Find the line containing "At what coordinates", then return it and every line after it through the end of the records, exactly. Leave out pictures.

►

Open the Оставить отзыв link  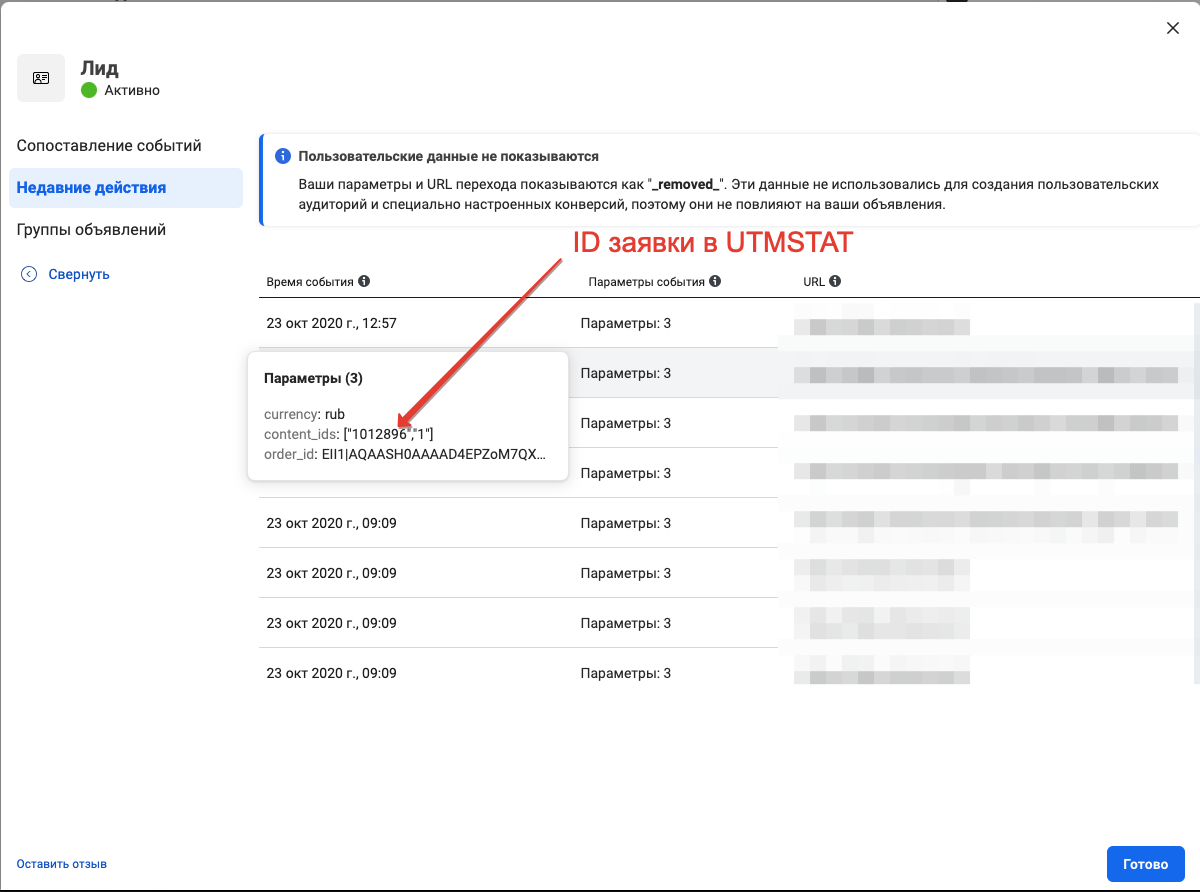point(61,863)
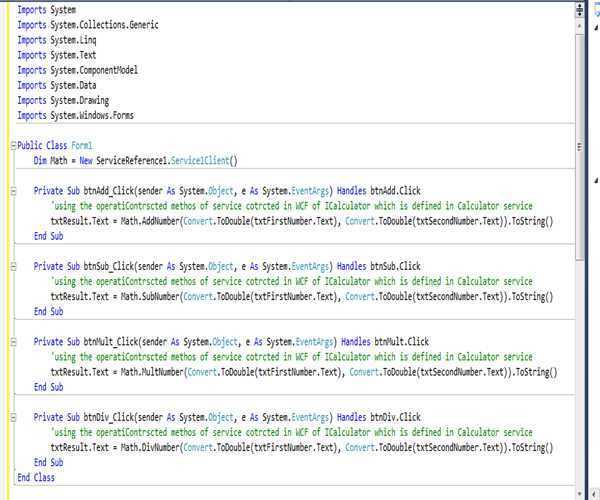This screenshot has width=600, height=500.
Task: Click the Form1 class name
Action: point(82,145)
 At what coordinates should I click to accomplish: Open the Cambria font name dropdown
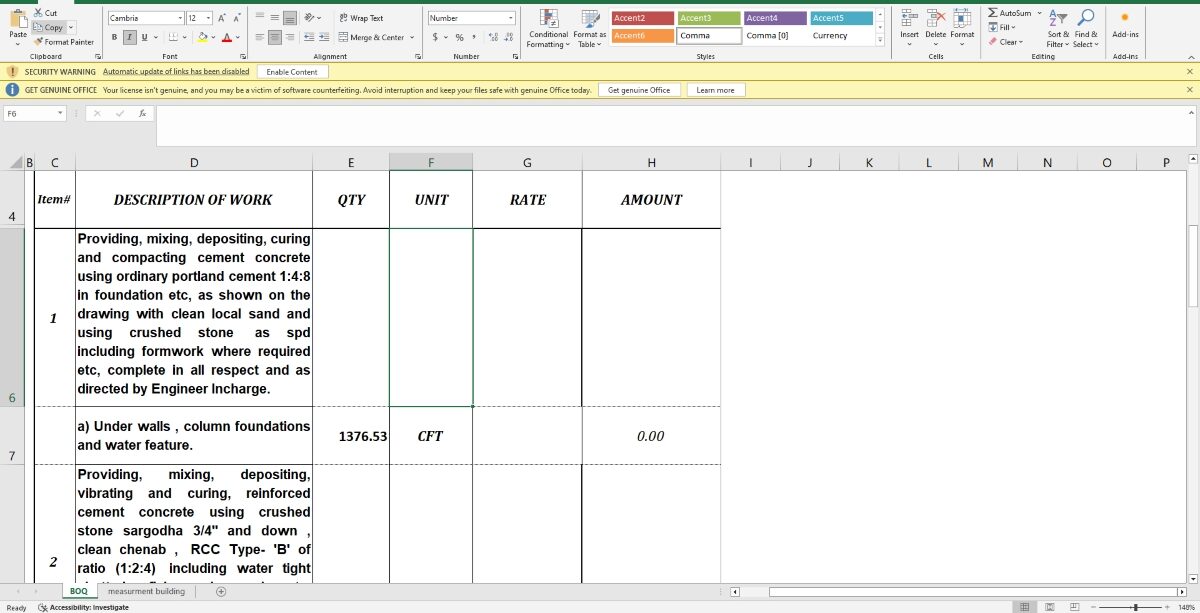pos(179,18)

◄

_Output for this exercise_.
 At what coordinates should I click to accomplish: Open the Cambria font name dropdown
pos(179,18)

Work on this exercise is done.